● THE TASK: In the data below, one line contains "has width=1892, height=845." and a later one contains "Given: Click Elvira". Print both, with every line between them, exactly and alone.

Saved data entries:
=== Section Start ===

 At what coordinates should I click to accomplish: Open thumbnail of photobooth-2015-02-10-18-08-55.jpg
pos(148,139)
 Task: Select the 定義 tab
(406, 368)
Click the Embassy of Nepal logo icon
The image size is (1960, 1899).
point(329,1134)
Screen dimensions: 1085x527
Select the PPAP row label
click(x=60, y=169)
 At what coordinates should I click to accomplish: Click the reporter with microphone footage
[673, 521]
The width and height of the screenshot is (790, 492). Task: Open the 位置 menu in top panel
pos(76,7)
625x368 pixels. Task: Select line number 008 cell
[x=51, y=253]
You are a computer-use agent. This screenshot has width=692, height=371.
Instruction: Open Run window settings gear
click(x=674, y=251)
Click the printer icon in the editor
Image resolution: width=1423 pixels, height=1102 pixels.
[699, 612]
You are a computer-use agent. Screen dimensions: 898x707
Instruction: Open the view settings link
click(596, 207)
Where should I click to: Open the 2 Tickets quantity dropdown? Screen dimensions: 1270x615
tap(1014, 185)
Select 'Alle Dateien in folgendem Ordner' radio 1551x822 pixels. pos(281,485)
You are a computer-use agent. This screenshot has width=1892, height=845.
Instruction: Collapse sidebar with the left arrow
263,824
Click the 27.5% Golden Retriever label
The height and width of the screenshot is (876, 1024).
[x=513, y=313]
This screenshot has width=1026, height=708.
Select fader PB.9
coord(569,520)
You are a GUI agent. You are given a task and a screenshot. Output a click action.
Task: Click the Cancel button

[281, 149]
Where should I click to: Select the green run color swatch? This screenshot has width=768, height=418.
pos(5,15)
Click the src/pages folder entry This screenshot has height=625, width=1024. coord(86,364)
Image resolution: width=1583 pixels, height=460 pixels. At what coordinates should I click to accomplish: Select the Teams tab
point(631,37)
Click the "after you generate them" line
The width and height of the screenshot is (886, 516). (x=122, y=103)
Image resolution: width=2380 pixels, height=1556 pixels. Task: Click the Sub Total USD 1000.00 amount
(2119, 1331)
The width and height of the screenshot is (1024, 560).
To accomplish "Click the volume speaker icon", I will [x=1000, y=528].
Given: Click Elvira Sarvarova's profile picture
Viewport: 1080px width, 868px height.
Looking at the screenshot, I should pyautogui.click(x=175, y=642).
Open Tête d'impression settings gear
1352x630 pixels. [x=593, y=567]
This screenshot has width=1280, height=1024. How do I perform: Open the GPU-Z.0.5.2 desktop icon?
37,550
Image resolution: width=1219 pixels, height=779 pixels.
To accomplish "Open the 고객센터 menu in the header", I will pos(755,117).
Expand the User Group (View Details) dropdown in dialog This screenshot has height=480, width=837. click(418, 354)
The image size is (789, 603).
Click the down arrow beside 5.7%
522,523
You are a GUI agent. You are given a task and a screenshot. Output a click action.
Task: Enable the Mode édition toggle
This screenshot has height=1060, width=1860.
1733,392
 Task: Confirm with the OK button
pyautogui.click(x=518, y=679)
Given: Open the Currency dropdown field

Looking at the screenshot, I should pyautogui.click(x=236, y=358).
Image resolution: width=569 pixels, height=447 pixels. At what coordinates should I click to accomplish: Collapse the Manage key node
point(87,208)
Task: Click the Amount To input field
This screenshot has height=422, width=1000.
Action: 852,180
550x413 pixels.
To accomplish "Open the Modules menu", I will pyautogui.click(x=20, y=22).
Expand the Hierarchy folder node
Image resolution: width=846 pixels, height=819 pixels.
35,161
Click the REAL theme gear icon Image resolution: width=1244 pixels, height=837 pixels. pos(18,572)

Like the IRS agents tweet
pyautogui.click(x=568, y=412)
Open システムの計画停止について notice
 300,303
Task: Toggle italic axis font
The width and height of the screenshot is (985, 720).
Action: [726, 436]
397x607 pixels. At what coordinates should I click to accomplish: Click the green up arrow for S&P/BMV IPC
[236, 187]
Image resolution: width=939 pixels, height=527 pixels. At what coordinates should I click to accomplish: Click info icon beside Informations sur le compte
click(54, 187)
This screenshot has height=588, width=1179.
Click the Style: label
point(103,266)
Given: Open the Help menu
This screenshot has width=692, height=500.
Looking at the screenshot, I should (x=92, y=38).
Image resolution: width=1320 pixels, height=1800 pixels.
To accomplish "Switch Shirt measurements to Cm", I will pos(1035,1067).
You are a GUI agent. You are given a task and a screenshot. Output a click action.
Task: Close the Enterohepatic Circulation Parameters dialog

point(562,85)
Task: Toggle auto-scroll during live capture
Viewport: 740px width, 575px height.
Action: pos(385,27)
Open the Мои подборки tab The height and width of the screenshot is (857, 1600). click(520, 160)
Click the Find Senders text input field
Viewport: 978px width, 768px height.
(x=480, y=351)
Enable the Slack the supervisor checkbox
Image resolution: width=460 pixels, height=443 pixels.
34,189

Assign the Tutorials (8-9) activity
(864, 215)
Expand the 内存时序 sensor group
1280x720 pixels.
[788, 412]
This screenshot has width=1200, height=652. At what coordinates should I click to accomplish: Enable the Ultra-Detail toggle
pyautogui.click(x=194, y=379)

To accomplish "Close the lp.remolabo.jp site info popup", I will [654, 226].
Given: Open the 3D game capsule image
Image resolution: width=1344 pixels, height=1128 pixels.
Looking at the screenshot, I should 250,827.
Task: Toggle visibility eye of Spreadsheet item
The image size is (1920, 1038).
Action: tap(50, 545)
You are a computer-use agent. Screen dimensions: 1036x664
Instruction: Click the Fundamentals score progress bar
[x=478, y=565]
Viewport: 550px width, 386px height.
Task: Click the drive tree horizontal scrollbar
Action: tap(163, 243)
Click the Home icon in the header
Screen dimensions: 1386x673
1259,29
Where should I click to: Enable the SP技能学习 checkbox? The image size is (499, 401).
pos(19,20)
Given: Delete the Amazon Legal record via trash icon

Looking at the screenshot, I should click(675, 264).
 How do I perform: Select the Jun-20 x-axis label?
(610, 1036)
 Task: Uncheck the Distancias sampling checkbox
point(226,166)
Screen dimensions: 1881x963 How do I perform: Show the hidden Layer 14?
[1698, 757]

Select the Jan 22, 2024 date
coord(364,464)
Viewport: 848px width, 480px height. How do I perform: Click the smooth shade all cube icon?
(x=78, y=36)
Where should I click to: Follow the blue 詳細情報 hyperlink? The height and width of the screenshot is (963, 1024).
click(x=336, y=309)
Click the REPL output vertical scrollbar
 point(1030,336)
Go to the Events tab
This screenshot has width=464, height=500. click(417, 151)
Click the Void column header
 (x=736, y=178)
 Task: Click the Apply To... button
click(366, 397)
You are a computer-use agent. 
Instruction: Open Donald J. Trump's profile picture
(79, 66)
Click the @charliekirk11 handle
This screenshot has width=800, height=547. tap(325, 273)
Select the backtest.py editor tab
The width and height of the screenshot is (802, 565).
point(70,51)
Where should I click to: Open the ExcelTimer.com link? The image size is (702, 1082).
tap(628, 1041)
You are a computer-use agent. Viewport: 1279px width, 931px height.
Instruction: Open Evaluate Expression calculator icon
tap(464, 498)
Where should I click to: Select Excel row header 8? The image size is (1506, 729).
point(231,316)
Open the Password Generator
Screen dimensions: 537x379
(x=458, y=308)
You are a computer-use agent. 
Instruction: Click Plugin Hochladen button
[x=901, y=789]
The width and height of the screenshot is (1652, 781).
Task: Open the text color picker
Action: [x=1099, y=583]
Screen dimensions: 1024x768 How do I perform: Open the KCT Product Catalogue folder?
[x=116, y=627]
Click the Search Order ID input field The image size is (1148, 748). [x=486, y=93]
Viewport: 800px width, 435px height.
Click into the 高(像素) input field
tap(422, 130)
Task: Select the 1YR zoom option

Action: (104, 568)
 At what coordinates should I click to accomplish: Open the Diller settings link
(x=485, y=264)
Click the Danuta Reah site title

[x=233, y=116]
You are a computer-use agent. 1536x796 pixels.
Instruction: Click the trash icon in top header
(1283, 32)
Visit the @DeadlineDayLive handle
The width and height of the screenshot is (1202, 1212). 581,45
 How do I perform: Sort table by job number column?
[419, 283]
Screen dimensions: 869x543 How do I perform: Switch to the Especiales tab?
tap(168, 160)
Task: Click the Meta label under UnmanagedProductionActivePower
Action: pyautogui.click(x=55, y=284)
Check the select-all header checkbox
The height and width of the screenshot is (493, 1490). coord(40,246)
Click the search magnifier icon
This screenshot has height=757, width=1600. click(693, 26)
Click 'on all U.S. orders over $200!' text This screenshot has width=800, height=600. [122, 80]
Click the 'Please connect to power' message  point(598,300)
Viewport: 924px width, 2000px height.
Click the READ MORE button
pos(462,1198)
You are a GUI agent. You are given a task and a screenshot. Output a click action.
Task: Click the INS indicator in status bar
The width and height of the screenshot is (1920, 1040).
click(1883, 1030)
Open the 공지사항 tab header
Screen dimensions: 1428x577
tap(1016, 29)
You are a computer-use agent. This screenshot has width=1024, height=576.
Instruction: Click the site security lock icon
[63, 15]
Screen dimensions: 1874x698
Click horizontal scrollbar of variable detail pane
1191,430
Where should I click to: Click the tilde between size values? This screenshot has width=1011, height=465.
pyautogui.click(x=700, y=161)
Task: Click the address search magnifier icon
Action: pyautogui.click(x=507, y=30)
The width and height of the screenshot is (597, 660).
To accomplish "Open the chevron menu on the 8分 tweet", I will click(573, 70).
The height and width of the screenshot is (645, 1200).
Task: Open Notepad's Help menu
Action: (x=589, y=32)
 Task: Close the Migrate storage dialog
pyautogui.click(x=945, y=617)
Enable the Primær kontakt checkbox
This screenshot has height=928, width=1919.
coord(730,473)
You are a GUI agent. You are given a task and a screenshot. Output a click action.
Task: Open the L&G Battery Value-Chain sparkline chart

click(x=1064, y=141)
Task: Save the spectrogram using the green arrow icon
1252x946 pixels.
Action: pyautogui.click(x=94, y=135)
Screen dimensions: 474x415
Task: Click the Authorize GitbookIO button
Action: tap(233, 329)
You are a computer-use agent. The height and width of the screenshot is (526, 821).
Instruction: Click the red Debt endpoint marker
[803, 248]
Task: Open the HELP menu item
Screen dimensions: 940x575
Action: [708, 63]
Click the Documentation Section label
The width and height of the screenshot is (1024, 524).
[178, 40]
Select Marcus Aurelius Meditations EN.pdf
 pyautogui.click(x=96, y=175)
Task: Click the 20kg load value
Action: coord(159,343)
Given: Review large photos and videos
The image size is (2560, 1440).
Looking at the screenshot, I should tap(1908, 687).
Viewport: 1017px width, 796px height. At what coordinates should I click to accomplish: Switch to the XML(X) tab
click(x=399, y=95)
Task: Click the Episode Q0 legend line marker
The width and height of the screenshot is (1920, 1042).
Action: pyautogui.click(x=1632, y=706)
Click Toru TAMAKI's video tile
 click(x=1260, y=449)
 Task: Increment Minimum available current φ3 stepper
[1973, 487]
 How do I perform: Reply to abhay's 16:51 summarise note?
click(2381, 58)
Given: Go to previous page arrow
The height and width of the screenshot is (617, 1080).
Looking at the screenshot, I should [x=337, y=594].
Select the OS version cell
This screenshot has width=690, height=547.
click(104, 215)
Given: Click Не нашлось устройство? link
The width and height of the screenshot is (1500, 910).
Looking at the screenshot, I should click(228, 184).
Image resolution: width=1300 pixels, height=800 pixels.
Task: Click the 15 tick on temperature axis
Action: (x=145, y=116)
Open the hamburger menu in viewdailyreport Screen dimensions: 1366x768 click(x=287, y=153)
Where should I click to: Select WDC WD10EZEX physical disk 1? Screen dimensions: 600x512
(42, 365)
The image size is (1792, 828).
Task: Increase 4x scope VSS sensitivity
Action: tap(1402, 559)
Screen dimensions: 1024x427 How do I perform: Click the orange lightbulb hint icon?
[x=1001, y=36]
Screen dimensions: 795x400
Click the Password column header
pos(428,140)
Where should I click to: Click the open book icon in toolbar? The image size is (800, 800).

=== Section End ===

● TASK SOLUTION:
You are a computer-use agent. This screenshot has width=1892, height=845.
Instruction: Collapse sidebar with the left arrow
263,824
Click the 27.5% Golden Retriever label
The height and width of the screenshot is (876, 1024).
[x=513, y=313]
This screenshot has width=1026, height=708.
Select fader PB.9
coord(569,520)
You are a GUI agent. You are given a task and a screenshot. Output a click action.
Task: Click the Cancel button

[281, 149]
Where should I click to: Select the green run color swatch? This screenshot has width=768, height=418.
pos(5,15)
Click the src/pages folder entry This screenshot has height=625, width=1024. coord(86,364)
Image resolution: width=1583 pixels, height=460 pixels. At what coordinates should I click to accomplish: Select the Teams tab
point(631,37)
Click the "after you generate them" line
The width and height of the screenshot is (886, 516). (x=122, y=103)
Image resolution: width=2380 pixels, height=1556 pixels. Task: Click the Sub Total USD 1000.00 amount
(2119, 1331)
The width and height of the screenshot is (1024, 560).
To accomplish "Click the volume speaker icon", I will [x=1000, y=528].
Given: Click Elvira Sarvarova's profile picture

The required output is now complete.